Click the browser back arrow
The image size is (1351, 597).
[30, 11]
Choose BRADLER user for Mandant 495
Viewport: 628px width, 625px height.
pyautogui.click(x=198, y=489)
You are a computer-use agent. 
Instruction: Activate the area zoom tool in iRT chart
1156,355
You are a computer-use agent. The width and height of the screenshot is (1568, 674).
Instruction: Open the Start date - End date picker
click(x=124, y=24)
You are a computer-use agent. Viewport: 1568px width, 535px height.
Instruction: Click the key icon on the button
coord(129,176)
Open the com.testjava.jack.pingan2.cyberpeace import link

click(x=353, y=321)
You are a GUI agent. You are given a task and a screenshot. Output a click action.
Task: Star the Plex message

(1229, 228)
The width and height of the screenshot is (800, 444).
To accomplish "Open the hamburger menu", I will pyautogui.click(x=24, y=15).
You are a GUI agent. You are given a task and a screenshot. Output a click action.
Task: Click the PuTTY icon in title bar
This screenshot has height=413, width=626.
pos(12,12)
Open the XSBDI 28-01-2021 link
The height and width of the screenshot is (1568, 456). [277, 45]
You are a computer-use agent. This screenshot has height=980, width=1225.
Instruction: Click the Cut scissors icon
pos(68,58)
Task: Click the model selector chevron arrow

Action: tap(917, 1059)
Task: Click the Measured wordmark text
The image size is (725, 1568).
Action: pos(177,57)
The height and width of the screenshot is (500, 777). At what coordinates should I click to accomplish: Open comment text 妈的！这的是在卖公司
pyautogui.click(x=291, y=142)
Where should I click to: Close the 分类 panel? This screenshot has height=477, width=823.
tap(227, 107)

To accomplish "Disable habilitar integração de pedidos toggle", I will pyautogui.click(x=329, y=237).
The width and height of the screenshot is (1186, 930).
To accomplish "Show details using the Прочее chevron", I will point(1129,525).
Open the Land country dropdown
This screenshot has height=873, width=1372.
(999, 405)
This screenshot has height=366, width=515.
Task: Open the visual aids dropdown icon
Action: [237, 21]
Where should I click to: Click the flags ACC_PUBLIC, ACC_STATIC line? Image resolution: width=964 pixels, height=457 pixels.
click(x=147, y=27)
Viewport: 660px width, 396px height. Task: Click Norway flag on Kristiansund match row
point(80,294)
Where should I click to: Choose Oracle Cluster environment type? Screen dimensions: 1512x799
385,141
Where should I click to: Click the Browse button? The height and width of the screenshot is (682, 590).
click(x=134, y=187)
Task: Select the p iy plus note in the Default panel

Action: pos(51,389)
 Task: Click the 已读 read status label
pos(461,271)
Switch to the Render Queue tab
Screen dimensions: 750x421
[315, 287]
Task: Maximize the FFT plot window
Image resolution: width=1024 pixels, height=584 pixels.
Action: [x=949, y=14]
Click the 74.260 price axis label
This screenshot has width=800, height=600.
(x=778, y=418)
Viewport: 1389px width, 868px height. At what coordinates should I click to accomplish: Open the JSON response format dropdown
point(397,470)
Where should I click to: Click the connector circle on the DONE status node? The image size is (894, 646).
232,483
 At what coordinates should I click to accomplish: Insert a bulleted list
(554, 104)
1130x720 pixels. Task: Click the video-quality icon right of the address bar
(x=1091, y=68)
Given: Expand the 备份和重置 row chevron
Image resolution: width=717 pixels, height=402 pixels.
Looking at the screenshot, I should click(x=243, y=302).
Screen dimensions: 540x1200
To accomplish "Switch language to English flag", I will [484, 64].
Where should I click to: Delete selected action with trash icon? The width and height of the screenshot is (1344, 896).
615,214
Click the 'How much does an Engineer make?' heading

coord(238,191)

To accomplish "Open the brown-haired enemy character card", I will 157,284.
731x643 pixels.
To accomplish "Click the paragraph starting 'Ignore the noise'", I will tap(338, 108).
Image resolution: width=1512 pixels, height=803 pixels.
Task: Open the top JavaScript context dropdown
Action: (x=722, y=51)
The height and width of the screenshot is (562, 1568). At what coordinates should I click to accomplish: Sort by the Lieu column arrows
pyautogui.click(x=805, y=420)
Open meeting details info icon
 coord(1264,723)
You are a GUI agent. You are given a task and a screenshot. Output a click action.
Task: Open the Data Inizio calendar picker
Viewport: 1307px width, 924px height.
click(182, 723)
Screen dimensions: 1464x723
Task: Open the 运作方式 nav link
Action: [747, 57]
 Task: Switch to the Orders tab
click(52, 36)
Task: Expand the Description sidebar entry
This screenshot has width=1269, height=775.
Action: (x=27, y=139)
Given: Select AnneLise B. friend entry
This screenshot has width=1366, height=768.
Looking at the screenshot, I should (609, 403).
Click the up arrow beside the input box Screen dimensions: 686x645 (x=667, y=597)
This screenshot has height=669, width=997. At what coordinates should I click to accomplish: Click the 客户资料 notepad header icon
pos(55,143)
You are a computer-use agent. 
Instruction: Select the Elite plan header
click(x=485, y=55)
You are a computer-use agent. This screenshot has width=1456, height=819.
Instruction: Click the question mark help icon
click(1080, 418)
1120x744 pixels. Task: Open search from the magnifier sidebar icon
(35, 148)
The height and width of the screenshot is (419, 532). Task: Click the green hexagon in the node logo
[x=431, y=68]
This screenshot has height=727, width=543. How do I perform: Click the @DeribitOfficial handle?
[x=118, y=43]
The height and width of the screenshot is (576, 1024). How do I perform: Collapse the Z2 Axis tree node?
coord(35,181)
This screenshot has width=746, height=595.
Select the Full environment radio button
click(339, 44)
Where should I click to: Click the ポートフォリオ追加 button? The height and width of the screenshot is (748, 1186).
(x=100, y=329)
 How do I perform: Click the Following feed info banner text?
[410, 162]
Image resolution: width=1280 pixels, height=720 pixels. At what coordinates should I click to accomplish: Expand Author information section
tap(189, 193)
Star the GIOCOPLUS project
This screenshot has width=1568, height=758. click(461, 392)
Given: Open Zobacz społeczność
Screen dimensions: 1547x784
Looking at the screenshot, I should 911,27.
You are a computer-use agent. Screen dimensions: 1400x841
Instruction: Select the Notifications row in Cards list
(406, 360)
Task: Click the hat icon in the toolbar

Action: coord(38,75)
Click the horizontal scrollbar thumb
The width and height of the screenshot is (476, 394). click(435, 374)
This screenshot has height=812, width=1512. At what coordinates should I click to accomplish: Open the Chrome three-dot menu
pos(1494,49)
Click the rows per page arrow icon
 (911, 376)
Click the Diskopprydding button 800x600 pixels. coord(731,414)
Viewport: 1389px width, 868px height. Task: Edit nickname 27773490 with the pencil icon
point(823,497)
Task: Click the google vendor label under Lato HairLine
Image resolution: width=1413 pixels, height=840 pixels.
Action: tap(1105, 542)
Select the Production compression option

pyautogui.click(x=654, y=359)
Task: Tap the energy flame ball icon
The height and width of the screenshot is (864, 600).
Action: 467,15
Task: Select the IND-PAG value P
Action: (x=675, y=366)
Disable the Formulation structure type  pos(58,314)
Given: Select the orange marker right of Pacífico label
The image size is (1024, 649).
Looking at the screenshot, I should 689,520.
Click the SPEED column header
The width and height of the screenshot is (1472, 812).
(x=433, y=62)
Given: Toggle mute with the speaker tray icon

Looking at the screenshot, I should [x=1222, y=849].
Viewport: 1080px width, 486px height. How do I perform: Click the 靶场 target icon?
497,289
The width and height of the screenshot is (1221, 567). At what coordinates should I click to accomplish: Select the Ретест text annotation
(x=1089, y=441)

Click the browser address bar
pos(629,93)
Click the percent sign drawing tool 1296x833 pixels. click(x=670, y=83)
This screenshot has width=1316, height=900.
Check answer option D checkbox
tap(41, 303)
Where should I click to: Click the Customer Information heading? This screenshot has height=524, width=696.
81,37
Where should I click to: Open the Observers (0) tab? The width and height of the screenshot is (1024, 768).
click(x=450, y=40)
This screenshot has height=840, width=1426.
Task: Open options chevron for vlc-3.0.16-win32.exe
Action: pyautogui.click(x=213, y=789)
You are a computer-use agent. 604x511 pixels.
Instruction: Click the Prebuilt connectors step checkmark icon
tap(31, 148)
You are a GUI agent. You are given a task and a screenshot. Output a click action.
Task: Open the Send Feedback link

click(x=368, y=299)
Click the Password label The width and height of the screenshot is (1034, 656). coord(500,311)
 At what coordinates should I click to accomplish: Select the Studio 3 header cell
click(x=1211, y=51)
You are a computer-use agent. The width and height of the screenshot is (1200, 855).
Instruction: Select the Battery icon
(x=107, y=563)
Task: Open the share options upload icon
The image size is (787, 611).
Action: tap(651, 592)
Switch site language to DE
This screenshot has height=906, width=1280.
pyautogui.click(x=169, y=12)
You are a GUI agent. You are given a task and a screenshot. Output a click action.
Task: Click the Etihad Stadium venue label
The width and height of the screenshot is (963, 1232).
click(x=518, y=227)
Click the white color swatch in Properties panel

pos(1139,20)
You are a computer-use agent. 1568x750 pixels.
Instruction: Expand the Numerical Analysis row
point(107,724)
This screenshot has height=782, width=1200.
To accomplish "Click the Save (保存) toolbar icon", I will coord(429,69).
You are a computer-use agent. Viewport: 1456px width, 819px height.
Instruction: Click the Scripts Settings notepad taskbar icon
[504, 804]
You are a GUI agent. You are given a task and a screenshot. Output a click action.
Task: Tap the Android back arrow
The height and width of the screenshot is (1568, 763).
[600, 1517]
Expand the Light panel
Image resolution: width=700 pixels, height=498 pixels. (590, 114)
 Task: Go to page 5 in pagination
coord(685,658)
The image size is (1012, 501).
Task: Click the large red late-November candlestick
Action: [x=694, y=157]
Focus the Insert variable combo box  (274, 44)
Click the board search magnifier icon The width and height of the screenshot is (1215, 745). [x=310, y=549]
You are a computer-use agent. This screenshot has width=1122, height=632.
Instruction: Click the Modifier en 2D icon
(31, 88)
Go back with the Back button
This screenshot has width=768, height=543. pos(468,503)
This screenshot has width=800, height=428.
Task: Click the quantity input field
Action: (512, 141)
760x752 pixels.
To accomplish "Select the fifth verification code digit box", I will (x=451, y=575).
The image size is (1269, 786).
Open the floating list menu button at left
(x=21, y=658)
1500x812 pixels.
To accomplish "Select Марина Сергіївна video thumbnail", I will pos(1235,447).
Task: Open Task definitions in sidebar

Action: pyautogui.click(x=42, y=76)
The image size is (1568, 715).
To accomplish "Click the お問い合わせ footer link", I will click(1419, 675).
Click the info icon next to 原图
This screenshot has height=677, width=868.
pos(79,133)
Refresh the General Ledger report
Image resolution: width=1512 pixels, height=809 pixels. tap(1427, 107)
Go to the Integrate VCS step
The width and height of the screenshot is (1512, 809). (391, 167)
______
**Set exercise**
Repeat the entries verbatim, from the line containing "Focus the Insert" through the end of the entries.

**Answer**
Focus the Insert variable combo box  (274, 44)
Click the board search magnifier icon The width and height of the screenshot is (1215, 745). [x=310, y=549]
You are a computer-use agent. This screenshot has width=1122, height=632.
Instruction: Click the Modifier en 2D icon
(31, 88)
Go back with the Back button
This screenshot has width=768, height=543. pos(468,503)
This screenshot has width=800, height=428.
Task: Click the quantity input field
Action: (512, 141)
760x752 pixels.
To accomplish "Select the fifth verification code digit box", I will (x=451, y=575).
The image size is (1269, 786).
Open the floating list menu button at left
(x=21, y=658)
1500x812 pixels.
To accomplish "Select Марина Сергіївна video thumbnail", I will pos(1235,447).
Task: Open Task definitions in sidebar

Action: pyautogui.click(x=42, y=76)
The image size is (1568, 715).
To accomplish "Click the お問い合わせ footer link", I will click(1419, 675).
Click the info icon next to 原图
This screenshot has height=677, width=868.
pos(79,133)
Refresh the General Ledger report
Image resolution: width=1512 pixels, height=809 pixels. tap(1427, 107)
Go to the Integrate VCS step
The width and height of the screenshot is (1512, 809). (391, 167)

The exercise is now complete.